Yönetim, giderek artan balon endişesine karşın ilkin yumuşak tedbirleri uygulamaya koydu. Örneğin ailelerin ikinci bir emlak alması zorlaştırıldı. Bankalar aynı ailenin bireylerine ikinci emlak için kredi vermeyi durdurdu. Ancak bunun kolayı hemen bulundu. Eşler boşandı, böylece ikinci emlak için kredi kullanabildiler.
Talep tarafındaki çabalar sonuçsuz kalınca yönetim arz tarafında yeni tedbirlere başvurdu. Müteahhitlik şirketlerinin bankalardan kullandığı kredi limitleri düşürüldü. Maket üzerinden ev satışı yasaklandı, sadece belli bir oranda tamamlanmış apartmanların satışına izin verildi.
Geçen yıl çok konuşulan 300 milyar dolar borçla batan Evergrande emlak şirketi bu değişimin ilk kurbanı oldu.
Çünkü emlak şirketleri evleri proje aşamasında satıp elde ettikleri gelirleri yeni projelerin finansmanında kullanıyorlar. Dağa taşa yapılan çok sayıda projede satışların yavaşlaması haliyle emlak şirketlerinin finansman sorunu yaşamasına yol açtı.
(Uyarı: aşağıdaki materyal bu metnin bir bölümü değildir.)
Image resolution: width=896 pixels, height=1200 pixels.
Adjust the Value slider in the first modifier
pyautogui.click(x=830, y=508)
Evergrande'nin ülke içinde ve ülke dışında hem bankalara hem de özel ve tüzel kişilere borcu var. Mağdurlar bununla da sınırlı değil: Parasını ödediği daireyi teslim alamayan aileler, inşaat işlerini yapan çok sayıda taşeron firma da listede. Sadece Evergrande'nin henüz tamamlayıp sahiplerine teslim etmediği daire sayısının 200 binden fazla olduğu tahmin ediliyor.
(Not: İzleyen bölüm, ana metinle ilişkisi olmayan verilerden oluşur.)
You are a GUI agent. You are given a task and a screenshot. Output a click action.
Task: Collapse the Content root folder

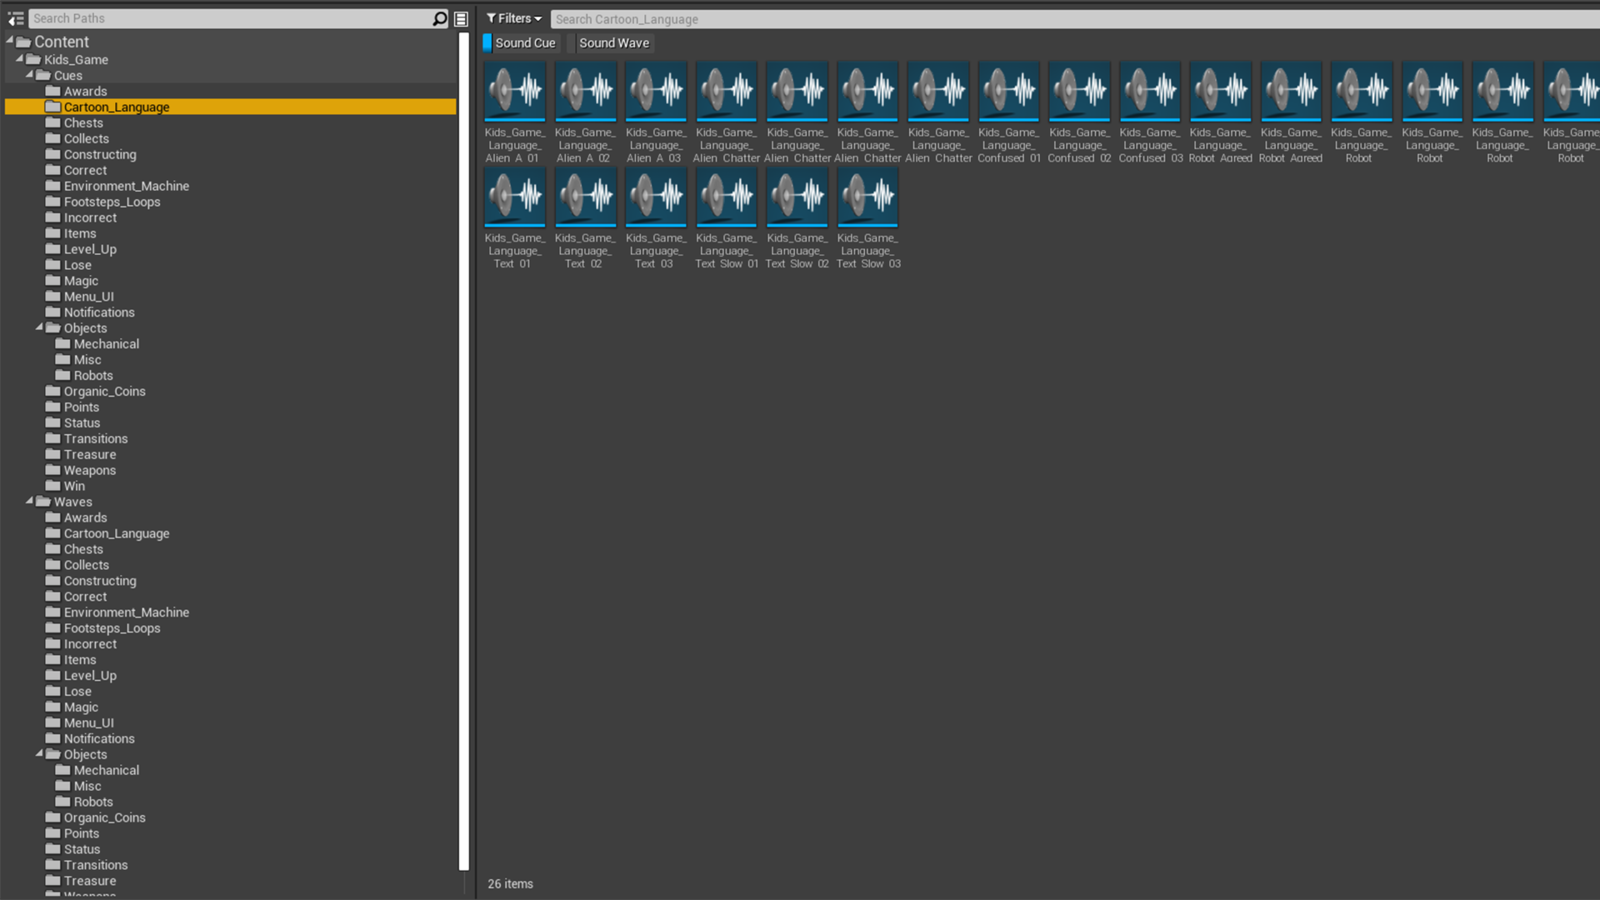click(x=11, y=41)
Evergrande tek örnek değil. Benzer durumda olan başka büyük emlak şirketleri de var.
Parasını ödeyip evlerini teslim alamayanlar bankalara olan kredi geri ödemelerini durdurup boykot başlattılar. Geçen Temmuz itibarıyla 80 farklı şehirde 230 emlak projesinden ev satın almış olan binlerce kişinin katıldığı bu boykot yayılma istidadı taşıyor. Tamamlanmamış evler için kullanılmış kredilerin toplam tutarının yaklaşık 43 milyar dolar olduğu tahmin ediliyor.
Evin belli bölümünü peşin, geriye kalanını da banka kredisiyle almış olan ev sahipleri ise evlerini teslim alamadıkları gibi banka kredilerini ödemek durumda kalıyorlar.
Buna çözüm olarak yönetim bazı emlak şirketlerine finansman sağlama yoluna gitse de çok sayıda projenin benzer durumda olması nedeniyle sorun kısa zamanda çözülecek gibi gözükmüyor.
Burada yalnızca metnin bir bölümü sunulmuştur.